Alejados de allí, Thyra y Reima, aterrizaron cerca de una cueva custodiada por varios encapuchados. Pese a que al arcángel le gustaba la idea de atacar de frente, el espadachín le recordó que, si lo hacían, podían poner en peligro la vida de Hana, en caso de que diesen la voz de alarma.

-¡Ugh! ¡Qué rabia! –se quejó ella, pese a saber que Reima tenía razón- ¿Qué sugieres entonces?

-Tendremos que buscar una manera de infiltrarnos sin que nos vean.

-Pues no sé cómo piensas hacerlo. No parece que haya otra entrada. Y son demasiados como para pasar desapercibidos entre ellos.

-Por el momento, observémoslos. Una vez sepamos cómo se comportan, podremos idear un plan.

-Sabes mucho de esto.

-He tenido que aprender a la fuerza. Por cierto –dijo mientras la miraba de arriba abajo-, ¿crees que con esa ropa podrás moverte bien?
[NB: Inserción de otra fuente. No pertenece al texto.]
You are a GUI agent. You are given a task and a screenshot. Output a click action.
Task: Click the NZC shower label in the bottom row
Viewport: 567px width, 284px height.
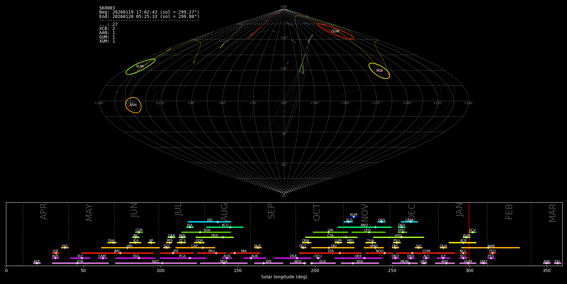click(x=156, y=261)
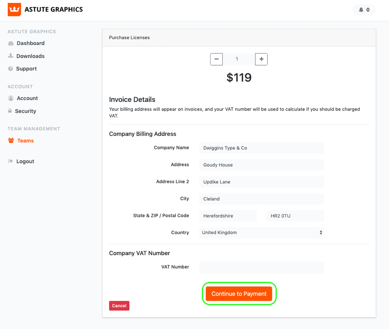The height and width of the screenshot is (329, 389).
Task: Open the Country dropdown
Action: pos(261,232)
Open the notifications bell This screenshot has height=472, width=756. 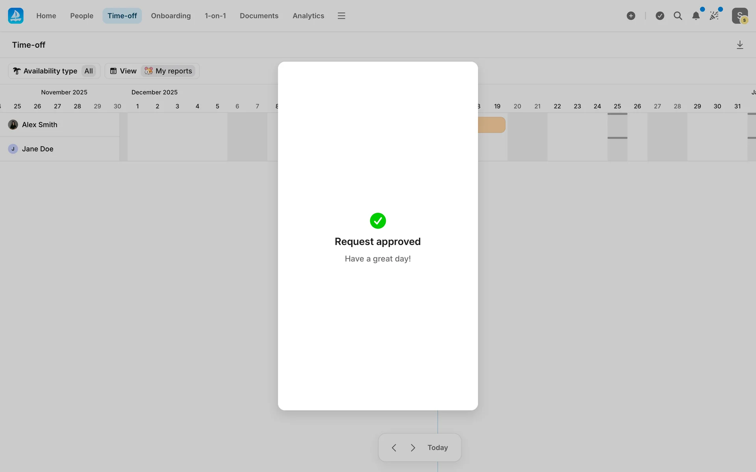pos(696,16)
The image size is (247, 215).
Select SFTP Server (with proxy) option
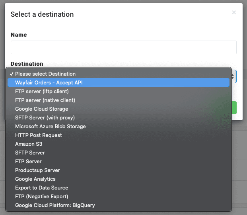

-¡Oh! No te preocupes –contestó el ángel femenino mientras desgarraba parte de la tela, haciendo un nudo, poco después, para dejar el área de sus piernas, de rodilla para abajo, al desnudo. Al mismo tiempo, se quitó el calzado- ¿Mejor así?

 

Al instante, Reima se llevó una mano a la boca para tapar una carcajada.

-¡Eh! –se quejó ella, sonrojándose.

-Lo siento. Es que me has sorprendido un poco. Aunque tengo que reconocer que me gusta este lado tuyo. Menos... serio.

-¡¿Por quién me has tomado?! –declaró la joven.

-Te pido perdón de nuevo –dijo Reima, desplazando la mirada hacia los guardas de la entrada-. Bien. Sígueme.